== What is needed ==
Can you reproduce the material from the line with "The height and width of the screenshot is (648, 1152)." to the line with "I will pos(1809,753).", both included, with nothing changed?

* Begin Dataset rows *

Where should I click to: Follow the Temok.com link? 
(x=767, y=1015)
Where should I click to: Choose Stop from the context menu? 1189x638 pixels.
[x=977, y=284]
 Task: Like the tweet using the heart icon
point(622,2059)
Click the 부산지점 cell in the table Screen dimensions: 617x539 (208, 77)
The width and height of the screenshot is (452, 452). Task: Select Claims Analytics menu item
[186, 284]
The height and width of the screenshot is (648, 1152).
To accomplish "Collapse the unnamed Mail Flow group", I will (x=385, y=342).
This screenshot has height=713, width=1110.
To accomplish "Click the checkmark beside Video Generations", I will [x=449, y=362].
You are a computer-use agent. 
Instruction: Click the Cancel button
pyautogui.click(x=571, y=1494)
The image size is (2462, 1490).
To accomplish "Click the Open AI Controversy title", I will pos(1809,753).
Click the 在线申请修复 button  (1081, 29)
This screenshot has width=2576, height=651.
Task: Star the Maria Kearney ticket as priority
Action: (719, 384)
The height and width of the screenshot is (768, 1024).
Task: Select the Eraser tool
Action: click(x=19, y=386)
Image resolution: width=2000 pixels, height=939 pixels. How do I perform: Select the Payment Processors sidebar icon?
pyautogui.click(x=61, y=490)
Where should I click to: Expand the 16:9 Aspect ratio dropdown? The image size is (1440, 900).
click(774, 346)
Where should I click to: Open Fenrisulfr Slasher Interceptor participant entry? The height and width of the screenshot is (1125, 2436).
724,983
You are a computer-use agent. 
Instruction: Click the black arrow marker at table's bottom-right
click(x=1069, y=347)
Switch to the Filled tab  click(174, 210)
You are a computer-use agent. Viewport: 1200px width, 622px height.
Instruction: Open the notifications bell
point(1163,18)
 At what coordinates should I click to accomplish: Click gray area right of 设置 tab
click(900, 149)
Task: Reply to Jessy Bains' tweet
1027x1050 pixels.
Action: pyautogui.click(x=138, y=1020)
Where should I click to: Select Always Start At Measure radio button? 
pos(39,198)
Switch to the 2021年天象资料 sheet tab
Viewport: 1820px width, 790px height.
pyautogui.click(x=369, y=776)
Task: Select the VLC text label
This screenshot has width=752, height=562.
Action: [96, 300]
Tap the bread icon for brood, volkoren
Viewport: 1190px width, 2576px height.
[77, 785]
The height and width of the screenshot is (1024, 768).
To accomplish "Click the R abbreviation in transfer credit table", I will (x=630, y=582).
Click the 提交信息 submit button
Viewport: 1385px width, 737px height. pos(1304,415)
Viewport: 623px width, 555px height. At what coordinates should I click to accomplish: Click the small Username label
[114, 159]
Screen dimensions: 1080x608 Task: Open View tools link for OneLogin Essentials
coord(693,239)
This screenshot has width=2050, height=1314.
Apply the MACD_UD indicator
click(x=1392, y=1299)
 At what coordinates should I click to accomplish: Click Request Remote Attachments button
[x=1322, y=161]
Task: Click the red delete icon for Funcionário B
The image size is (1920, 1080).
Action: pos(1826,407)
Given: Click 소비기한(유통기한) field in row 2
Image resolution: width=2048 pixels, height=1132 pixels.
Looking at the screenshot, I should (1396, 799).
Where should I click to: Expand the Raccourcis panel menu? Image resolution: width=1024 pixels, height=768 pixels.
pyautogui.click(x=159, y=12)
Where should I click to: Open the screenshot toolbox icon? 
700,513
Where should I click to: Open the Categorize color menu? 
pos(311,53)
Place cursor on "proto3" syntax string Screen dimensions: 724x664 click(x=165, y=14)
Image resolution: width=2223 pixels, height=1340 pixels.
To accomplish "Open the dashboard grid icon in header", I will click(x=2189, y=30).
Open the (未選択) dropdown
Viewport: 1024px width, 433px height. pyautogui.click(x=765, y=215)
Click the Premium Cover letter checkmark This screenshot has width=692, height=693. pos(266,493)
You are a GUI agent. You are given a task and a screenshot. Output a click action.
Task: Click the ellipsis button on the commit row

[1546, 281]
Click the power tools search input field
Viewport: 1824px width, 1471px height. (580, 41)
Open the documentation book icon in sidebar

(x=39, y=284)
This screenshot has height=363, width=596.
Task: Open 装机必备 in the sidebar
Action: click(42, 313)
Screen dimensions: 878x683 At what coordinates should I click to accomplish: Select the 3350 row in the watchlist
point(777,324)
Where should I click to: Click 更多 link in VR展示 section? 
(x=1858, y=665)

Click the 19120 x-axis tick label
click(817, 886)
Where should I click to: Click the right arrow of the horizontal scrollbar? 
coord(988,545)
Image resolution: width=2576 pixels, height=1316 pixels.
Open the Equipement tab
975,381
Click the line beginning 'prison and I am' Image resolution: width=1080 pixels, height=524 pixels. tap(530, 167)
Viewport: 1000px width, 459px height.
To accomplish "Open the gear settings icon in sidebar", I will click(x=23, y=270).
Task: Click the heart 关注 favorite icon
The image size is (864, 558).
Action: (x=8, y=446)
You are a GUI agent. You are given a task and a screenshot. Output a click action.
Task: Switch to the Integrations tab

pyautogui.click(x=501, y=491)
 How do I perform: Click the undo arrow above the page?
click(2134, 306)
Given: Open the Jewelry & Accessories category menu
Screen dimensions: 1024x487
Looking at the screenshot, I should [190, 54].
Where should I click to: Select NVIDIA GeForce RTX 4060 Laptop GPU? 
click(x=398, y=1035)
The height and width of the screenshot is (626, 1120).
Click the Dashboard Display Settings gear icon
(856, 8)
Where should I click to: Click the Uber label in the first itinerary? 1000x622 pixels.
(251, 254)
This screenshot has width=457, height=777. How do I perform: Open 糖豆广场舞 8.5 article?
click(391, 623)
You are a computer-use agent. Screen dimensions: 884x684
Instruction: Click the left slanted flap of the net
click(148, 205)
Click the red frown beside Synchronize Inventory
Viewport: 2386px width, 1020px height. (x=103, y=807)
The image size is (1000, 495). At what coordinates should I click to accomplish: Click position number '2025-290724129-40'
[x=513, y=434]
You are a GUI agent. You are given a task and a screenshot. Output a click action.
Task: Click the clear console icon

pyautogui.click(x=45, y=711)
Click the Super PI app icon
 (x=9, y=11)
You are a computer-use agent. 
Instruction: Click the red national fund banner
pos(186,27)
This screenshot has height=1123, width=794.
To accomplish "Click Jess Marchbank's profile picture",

* End Dataset rows *

== Result of the exercise ==
The height and width of the screenshot is (648, 1152).
To accomplish "Collapse the unnamed Mail Flow group", I will (x=385, y=342).
This screenshot has height=713, width=1110.
To accomplish "Click the checkmark beside Video Generations", I will [x=449, y=362].
You are a computer-use agent. 
Instruction: Click the Cancel button
pyautogui.click(x=571, y=1494)
The image size is (2462, 1490).
To accomplish "Click the Open AI Controversy title", I will pos(1809,753).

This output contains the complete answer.